[Start of section]
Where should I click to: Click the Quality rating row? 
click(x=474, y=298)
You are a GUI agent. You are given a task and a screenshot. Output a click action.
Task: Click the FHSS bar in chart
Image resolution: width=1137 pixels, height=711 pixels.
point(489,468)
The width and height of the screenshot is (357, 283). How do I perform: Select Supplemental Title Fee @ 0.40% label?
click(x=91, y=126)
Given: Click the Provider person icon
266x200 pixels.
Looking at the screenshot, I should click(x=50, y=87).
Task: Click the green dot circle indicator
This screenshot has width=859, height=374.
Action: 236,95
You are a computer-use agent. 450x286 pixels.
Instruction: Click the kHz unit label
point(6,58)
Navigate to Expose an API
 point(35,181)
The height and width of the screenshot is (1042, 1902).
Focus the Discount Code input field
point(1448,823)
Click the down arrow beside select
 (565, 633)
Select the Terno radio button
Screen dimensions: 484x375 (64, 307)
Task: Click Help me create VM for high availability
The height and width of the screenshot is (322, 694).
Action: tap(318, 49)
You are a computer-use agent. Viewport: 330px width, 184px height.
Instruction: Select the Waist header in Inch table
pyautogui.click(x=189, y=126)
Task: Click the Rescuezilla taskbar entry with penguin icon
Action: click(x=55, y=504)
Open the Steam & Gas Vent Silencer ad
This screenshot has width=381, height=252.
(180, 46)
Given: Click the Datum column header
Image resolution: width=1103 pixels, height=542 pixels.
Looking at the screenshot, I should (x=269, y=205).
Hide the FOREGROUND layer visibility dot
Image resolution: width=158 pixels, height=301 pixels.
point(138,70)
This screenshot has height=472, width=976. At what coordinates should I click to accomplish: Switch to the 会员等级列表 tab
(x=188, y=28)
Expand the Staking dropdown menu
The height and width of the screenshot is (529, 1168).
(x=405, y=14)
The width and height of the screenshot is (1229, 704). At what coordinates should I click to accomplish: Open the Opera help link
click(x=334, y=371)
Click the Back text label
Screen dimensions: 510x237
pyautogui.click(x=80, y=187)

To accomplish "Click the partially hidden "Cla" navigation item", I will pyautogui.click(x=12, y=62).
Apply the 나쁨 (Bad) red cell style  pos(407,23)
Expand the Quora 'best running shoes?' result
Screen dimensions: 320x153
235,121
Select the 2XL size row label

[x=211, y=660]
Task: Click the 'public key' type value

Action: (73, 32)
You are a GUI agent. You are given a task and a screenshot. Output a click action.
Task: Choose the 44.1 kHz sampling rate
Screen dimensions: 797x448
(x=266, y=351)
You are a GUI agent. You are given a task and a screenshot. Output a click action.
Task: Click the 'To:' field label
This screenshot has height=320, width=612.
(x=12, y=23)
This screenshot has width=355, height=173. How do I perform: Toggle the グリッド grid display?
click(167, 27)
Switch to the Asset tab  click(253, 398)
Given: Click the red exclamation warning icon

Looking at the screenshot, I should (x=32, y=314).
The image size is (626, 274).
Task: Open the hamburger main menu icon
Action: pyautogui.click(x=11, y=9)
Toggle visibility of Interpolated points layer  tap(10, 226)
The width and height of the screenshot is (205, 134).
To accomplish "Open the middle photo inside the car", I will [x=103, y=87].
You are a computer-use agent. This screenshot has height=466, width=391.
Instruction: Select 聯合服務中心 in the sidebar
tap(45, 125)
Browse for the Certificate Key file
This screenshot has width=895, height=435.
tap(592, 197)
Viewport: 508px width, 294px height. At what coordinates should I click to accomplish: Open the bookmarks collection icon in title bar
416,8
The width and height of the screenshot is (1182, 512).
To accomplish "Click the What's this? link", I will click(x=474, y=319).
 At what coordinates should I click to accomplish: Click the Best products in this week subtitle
[End of section]
WORK REQUIRED ▸
Output the entire listing exactly as it appears above.

EXERCISE SOLUTION ▸
Where should I click to: Click the Quality rating row? 
click(x=474, y=298)
You are a GUI agent. You are given a task and a screenshot. Output a click action.
Task: Click the FHSS bar in chart
Image resolution: width=1137 pixels, height=711 pixels.
point(489,468)
The width and height of the screenshot is (357, 283). How do I perform: Select Supplemental Title Fee @ 0.40% label?
click(x=91, y=126)
Given: Click the Provider person icon
266x200 pixels.
Looking at the screenshot, I should click(x=50, y=87).
Task: Click the green dot circle indicator
This screenshot has width=859, height=374.
Action: 236,95
You are a computer-use agent. 450x286 pixels.
Instruction: Click the kHz unit label
point(6,58)
Navigate to Expose an API
 point(35,181)
The height and width of the screenshot is (1042, 1902).
Focus the Discount Code input field
point(1448,823)
Click the down arrow beside select
 (565, 633)
Select the Terno radio button
Screen dimensions: 484x375 (64, 307)
Task: Click Help me create VM for high availability
The height and width of the screenshot is (322, 694).
Action: tap(318, 49)
You are a computer-use agent. Viewport: 330px width, 184px height.
Instruction: Select the Waist header in Inch table
pyautogui.click(x=189, y=126)
Task: Click the Rescuezilla taskbar entry with penguin icon
Action: click(x=55, y=504)
Open the Steam & Gas Vent Silencer ad
This screenshot has width=381, height=252.
(180, 46)
Given: Click the Datum column header
Image resolution: width=1103 pixels, height=542 pixels.
Looking at the screenshot, I should (x=269, y=205).
Hide the FOREGROUND layer visibility dot
Image resolution: width=158 pixels, height=301 pixels.
point(138,70)
This screenshot has height=472, width=976. At what coordinates should I click to accomplish: Switch to the 会员等级列表 tab
(x=188, y=28)
Expand the Staking dropdown menu
The height and width of the screenshot is (529, 1168).
(x=405, y=14)
The width and height of the screenshot is (1229, 704). At what coordinates should I click to accomplish: Open the Opera help link
click(x=334, y=371)
Click the Back text label
Screen dimensions: 510x237
pyautogui.click(x=80, y=187)

To accomplish "Click the partially hidden "Cla" navigation item", I will pyautogui.click(x=12, y=62).
Apply the 나쁨 (Bad) red cell style  pos(407,23)
Expand the Quora 'best running shoes?' result
Screen dimensions: 320x153
235,121
Select the 2XL size row label

[x=211, y=660]
Task: Click the 'public key' type value

Action: (73, 32)
You are a GUI agent. You are given a task and a screenshot. Output a click action.
Task: Choose the 44.1 kHz sampling rate
Screen dimensions: 797x448
(x=266, y=351)
You are a GUI agent. You are given a task and a screenshot. Output a click action.
Task: Click the 'To:' field label
This screenshot has height=320, width=612.
(x=12, y=23)
This screenshot has width=355, height=173. How do I perform: Toggle the グリッド grid display?
click(167, 27)
Switch to the Asset tab  click(253, 398)
Given: Click the red exclamation warning icon

Looking at the screenshot, I should (x=32, y=314).
The image size is (626, 274).
Task: Open the hamburger main menu icon
Action: pyautogui.click(x=11, y=9)
Toggle visibility of Interpolated points layer  tap(10, 226)
The width and height of the screenshot is (205, 134).
To accomplish "Open the middle photo inside the car", I will [x=103, y=87].
You are a computer-use agent. This screenshot has height=466, width=391.
Instruction: Select 聯合服務中心 in the sidebar
tap(45, 125)
Browse for the Certificate Key file
This screenshot has width=895, height=435.
tap(592, 197)
Viewport: 508px width, 294px height. At what coordinates should I click to accomplish: Open the bookmarks collection icon in title bar
416,8
The width and height of the screenshot is (1182, 512).
To accomplish "Click the What's this? link", I will click(x=474, y=319).
 At what coordinates should I click to accomplish: Click the Best products in this week subtitle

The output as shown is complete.